Reproduce verbatim the portion of the entries that begins with the line containing "Sign out of the account" and runs through the end of the entries, both ends included. Omit the pictures from your output.

[Text and element pointing records]
------------------------------------
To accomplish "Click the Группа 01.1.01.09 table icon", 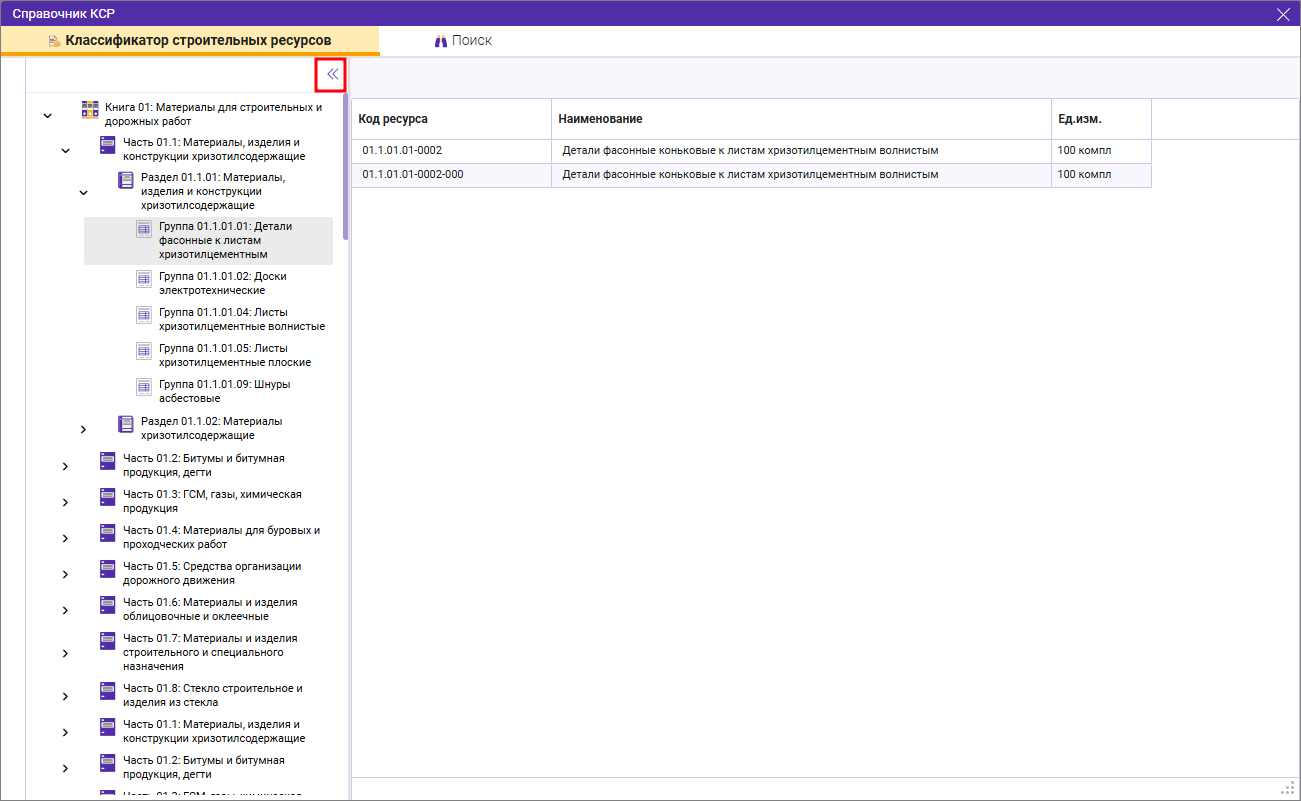I will point(144,386).
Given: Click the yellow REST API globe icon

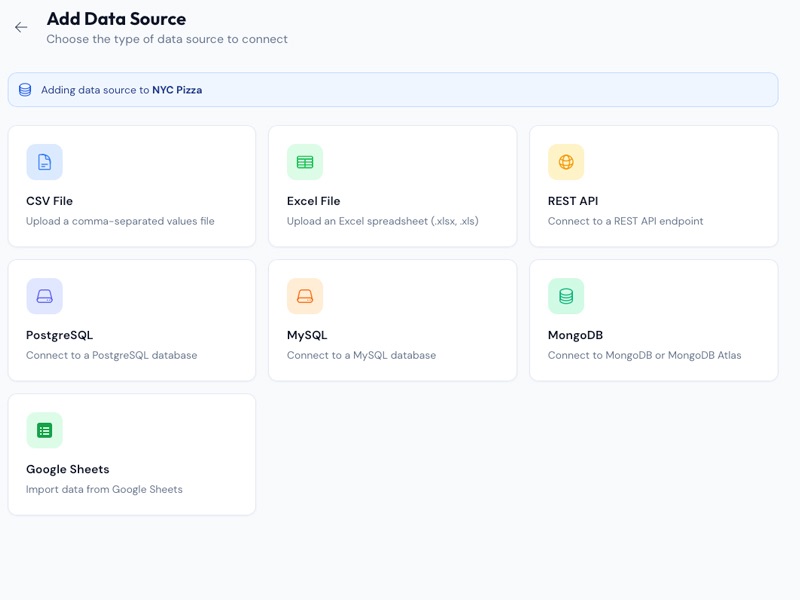Looking at the screenshot, I should pos(566,162).
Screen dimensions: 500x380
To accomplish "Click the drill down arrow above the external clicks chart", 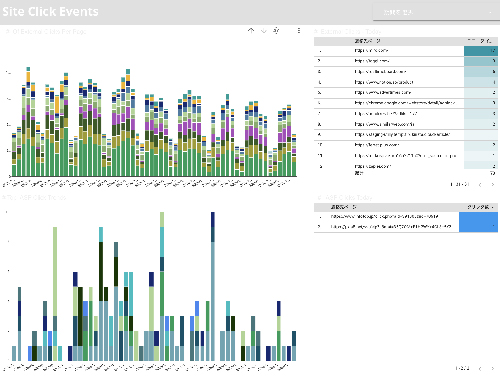I will tap(264, 31).
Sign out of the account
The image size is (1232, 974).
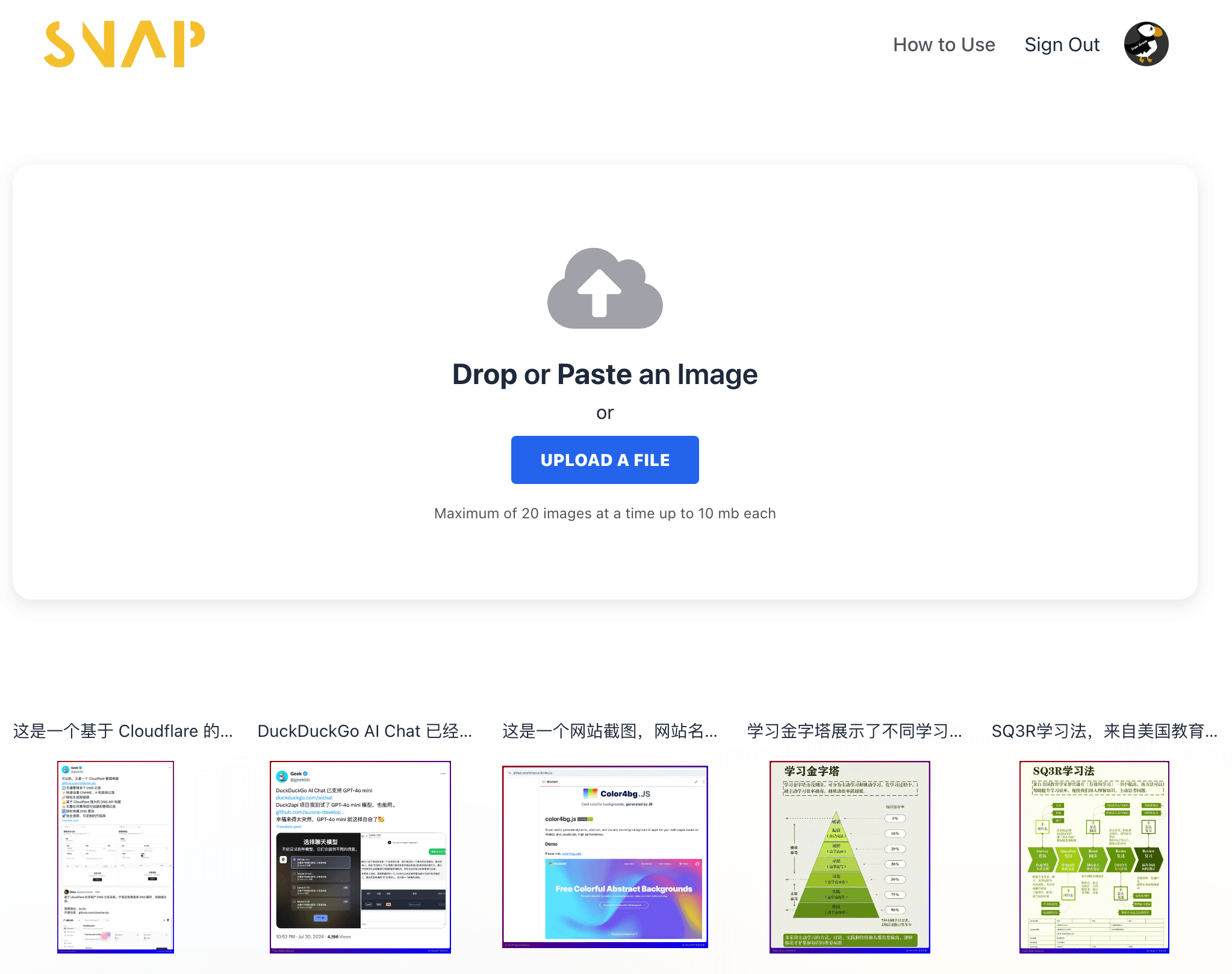click(x=1062, y=44)
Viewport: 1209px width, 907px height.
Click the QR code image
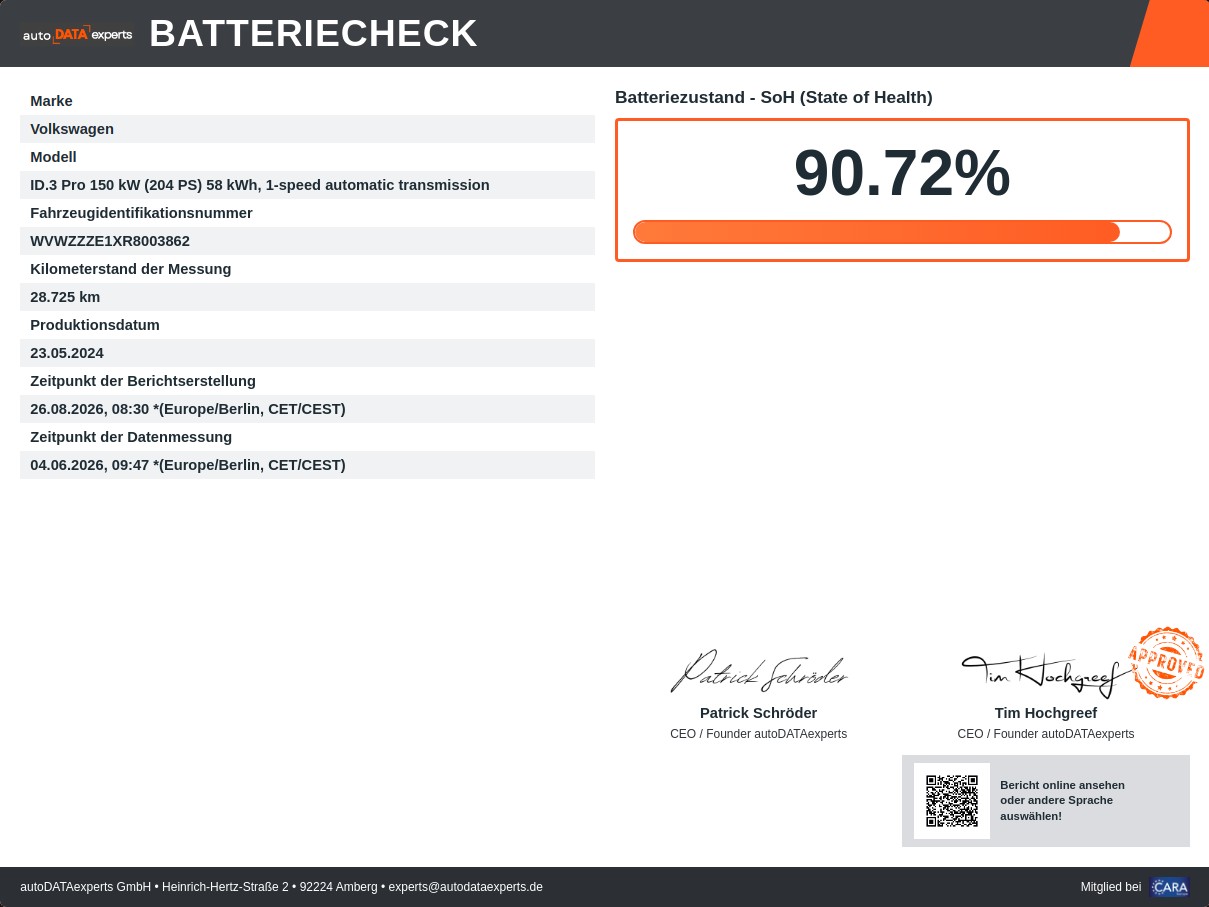coord(952,801)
------------------------------------
* Output
Sign out of the account
The image size is (1232, 974).
click(x=1062, y=44)
Viewport: 1209px width, 907px height.
Click the QR code image
coord(952,801)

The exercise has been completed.